Like any other market, the real estate market has fallen into inconsistency – especially in the previous years where prices have swung however which way. But the good thing is that, right now it is once again beginning to stabilise, with the help of certain market pressures that ease the fears of all stakeholders. Real estate markets can skew one way or the other, depending on location. Sometimes the market favours tenants and sometimes the market favours landlords. In a perfect market there will be a good balance between the two.
There are laws in place to help achieve a good real estate market balance. It can be found within the Landlord Tenant Law. The law is established in order to protect both parties and not just one. This is essential for a harmonious landlord tenant relationship.
As a tenant, you would want to be able to live peacefully and securely in your rental home without having to worry that your rental home might be infested, ill maintained, or be uninhabitable. As a landlord, you would want your investment property to not be abused, fall into dilapidation, or used for illegal purposes. Both would want to be safe, secure, and get good value for their investment. It is important to know your rights as a landlord or as a tenant in order to have the safety and security that the law affords.
For the sake of fairness, we will take a look at how the law affects both tenant and landlord. Let’s first start with understanding the rights of a landlord or property owner. Here’s what you need to know about your rights as a landlord or owner:
At the Federal level:
The Fair Housing Act is a federal law that states that it is unlawful to refuse to sell, rent to, or negotiate with any person because of that person’s inclusion in a protected class. Discrimination due to race, color, national origin, religion, sex, familial status, or disability is prohibited. It extends beyond leasing to include advertising, preventing landlords from marketing their properties to certain groups of people.
The Fair Credit Reporting Act is a federal law created to promote the accuracy, fairness, and privacy of consumer information contained in the files of consumer reporting agencies. It outlines the different procedures in which a landlord may use a tenant’s credit history for screening purposes. Under this act, a landlord has to get an applicant’s permission in order to run a credit report, provide information on the credit reporting agency used, and inform the applicant if information contained on the credit report was the basis for denial or adverse action.
It is best to familiarise yourself with these laws especially if you are a property owner, landlord, or property manager.
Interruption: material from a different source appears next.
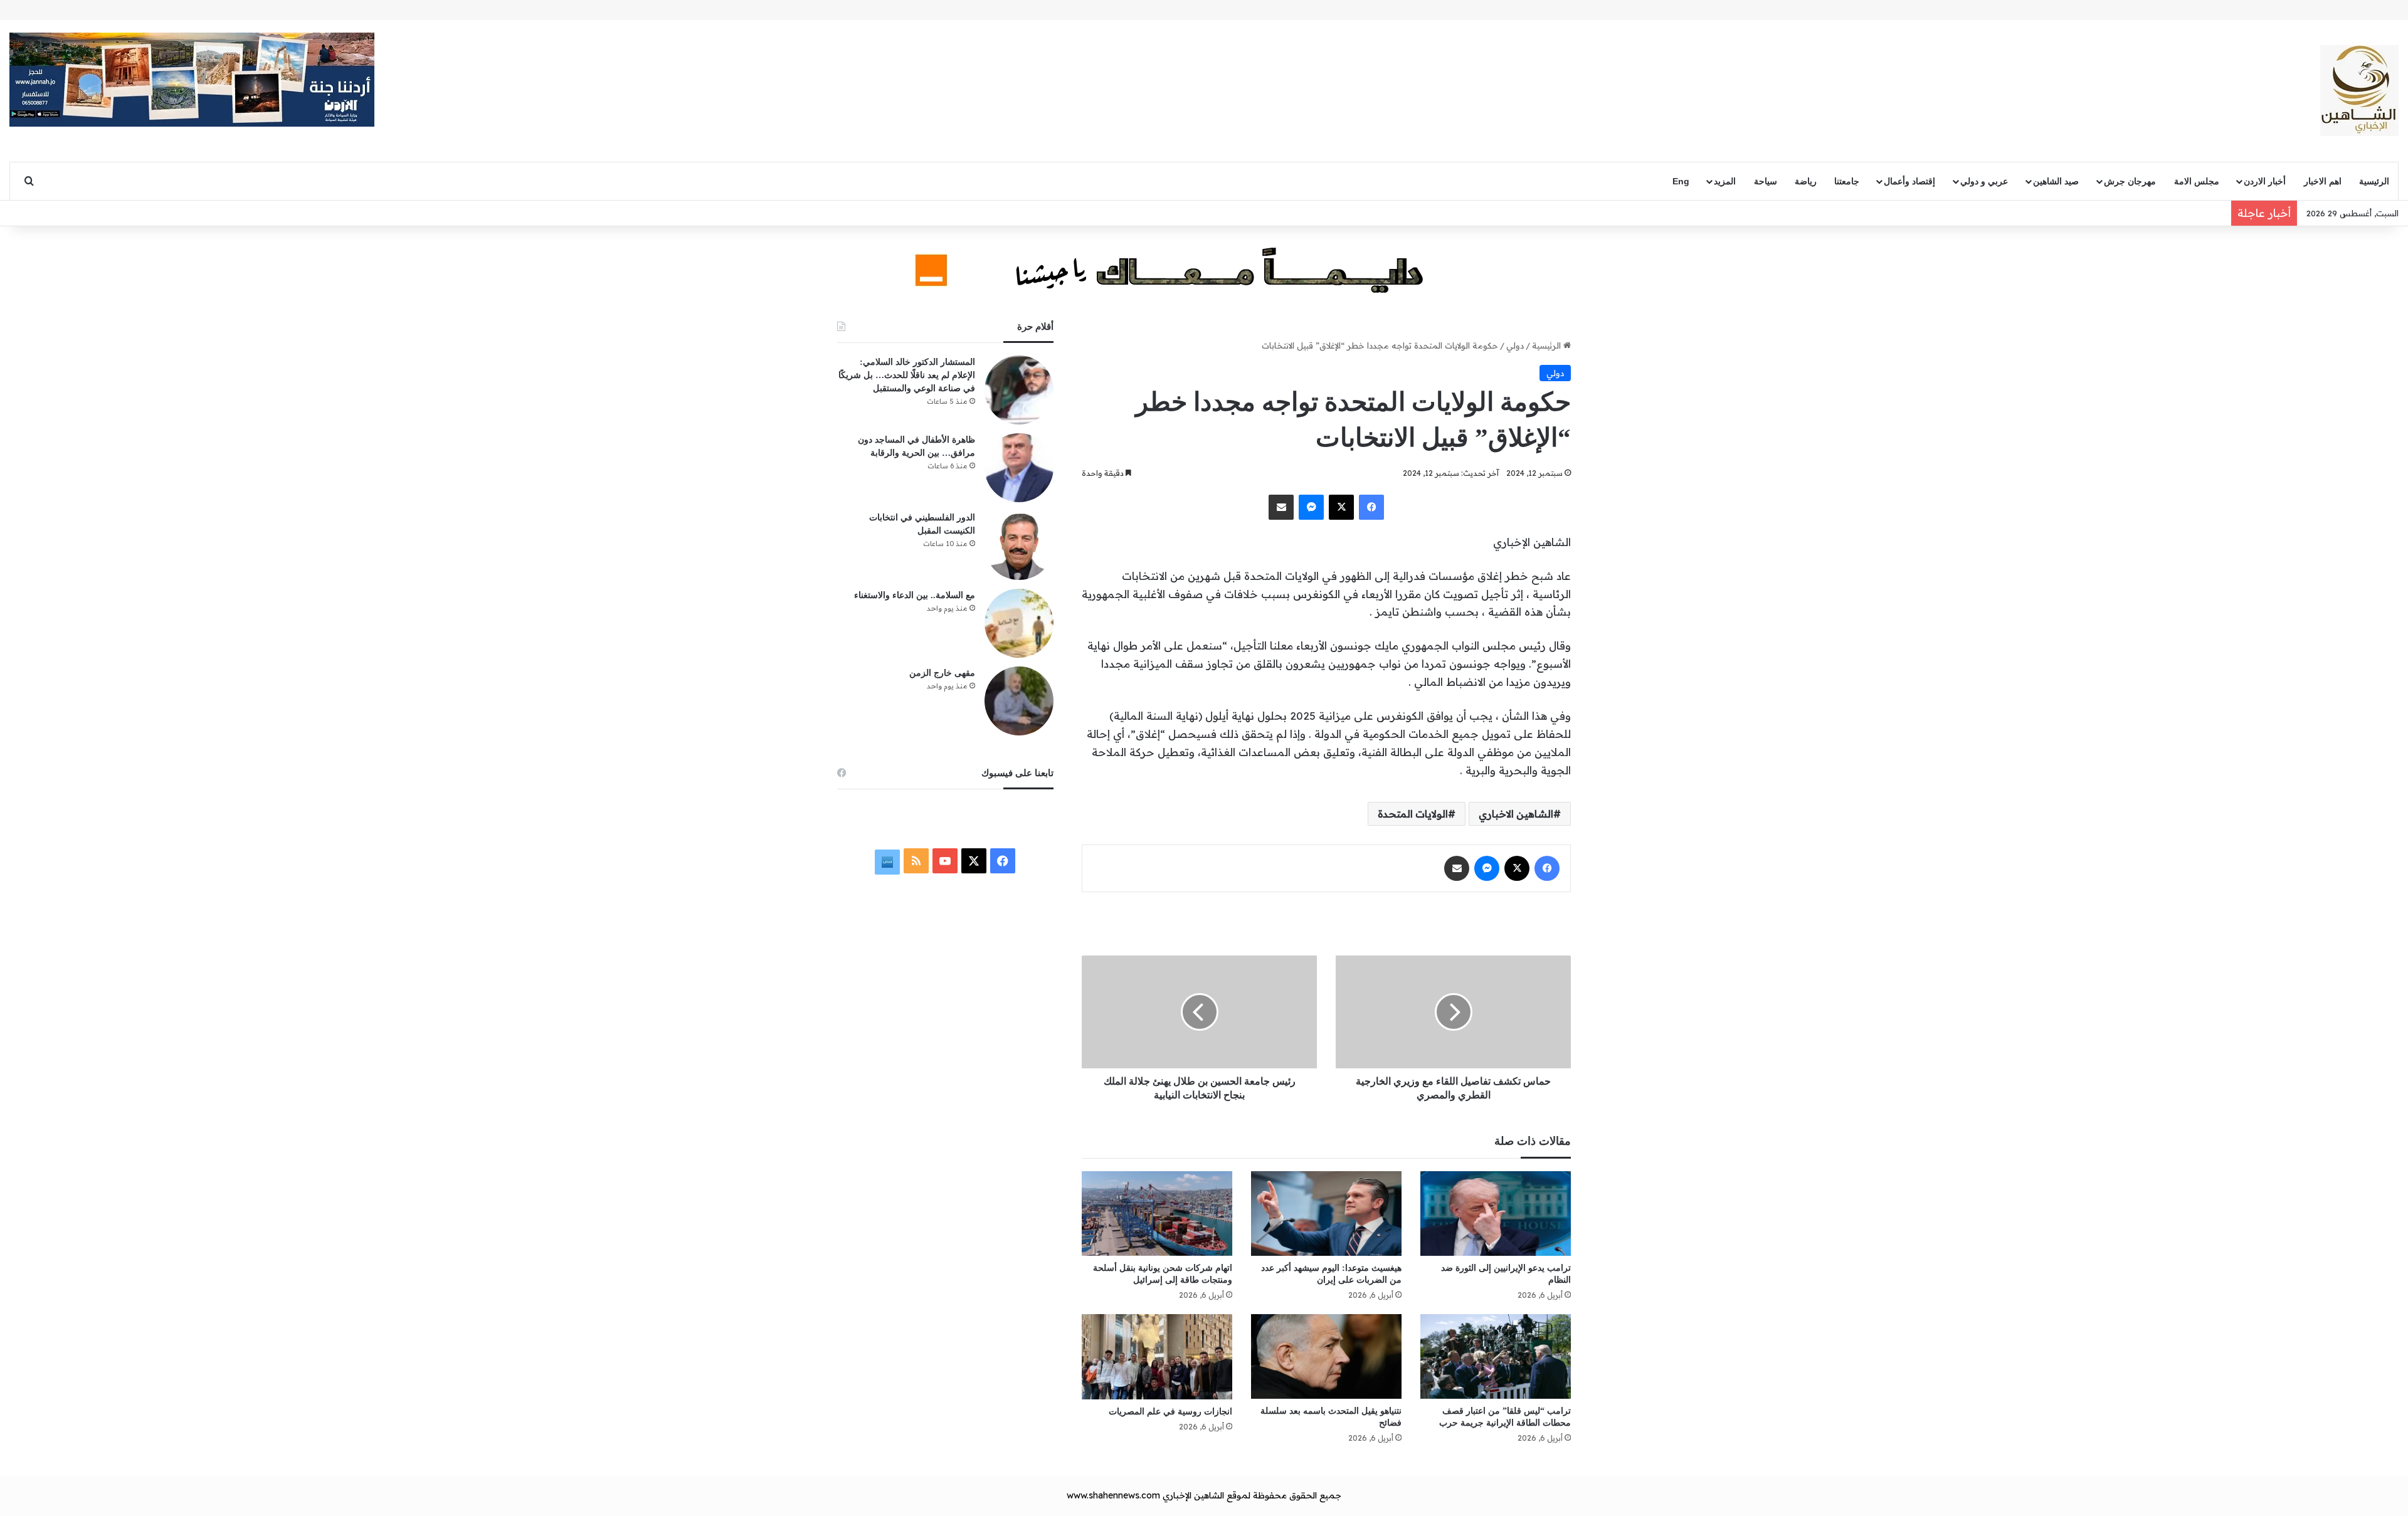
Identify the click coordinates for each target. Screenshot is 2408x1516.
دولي (1515, 345)
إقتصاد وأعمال (1909, 181)
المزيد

Ignorance of the law excuses no one.
At the State level:
While laws would differ slightly by state, most laws at the state level are grounded on rules governing practical matters. Matters like a tenant’s rights and responsibilities and a landlords’ rights and responsibilities, lease terms and conditions, lease termination rules, handling of evictions, fees and charges, deposits, and legal handling are included in laws at the state level.
Most property managers are familiar with state landlord-tenant laws. Property owners/landlords should brush up on these laws in order to know their rights and what they are legally entitled to. If you are a landlord, you can brush up on your knowledge of the state laws here.
Your rights as an Owner:
Landlords rights, pertain mainly to the protection of their income investment. For example, the standard requirement of a monthly payment for rent, security deposits, fees (maintenance or association dues), and other items that are detailed in the lease agreement (like utility bills) – are all part of your rights as a property owner.
- You have the right to screen your applicants carefully – A landlord may screen applicants based on credit history, employment history, and income to determine their payment capability and if they will be a good fit. Keep in mind the premises of the Fair Housing Act which prohibits discrimination and requires landlords to provide the applicant with the name and address of the credit reporting agency should they decide to reject an application.
- You have the right to put your agreement in writing – A landlord can and should specify the rental agreement terms in a contract. The contract has to include the names of the tenants, the length of the tenancy, the amount of the security deposit, the party responsible for specific repairs, whether pets may live in the rental unit, and the amount of rent. Other terms that have been agreed upon can be included in this contract (e.g. forms of payments accepted, grace periods, due dates, fees, etc.)
- You have the right to inspect your property regularly – This is to prevent dangerous conditions and illegal activity in the premises. Landlords have to be sure that their property is not being used for any criminal activity and that it remains a safe and secure place for all tenants. Things that need to be repaired should be addressed right away otherwise there could be an oversight of health and safety regulations. Most states permit landlords to enter a rental unit for repairs, inspections, to show a prospective tenant, or in cases of emergency. In all cases, except in an emergency, the landlord has to notify (verbal or written) the tenant of their intent to enter, 24 hours before the visit.
- You have the right to make repairs and improvements as you see fit – It is your property and should you choose to install security cameras, a pool, gates, or anything that you deem will increase your property’s rental value or ensure the security of your property, you can do so.
- You have the right to evict tenants – Landlords have the right to evict tenants, but it must be for cause (such as nonpayment of rent).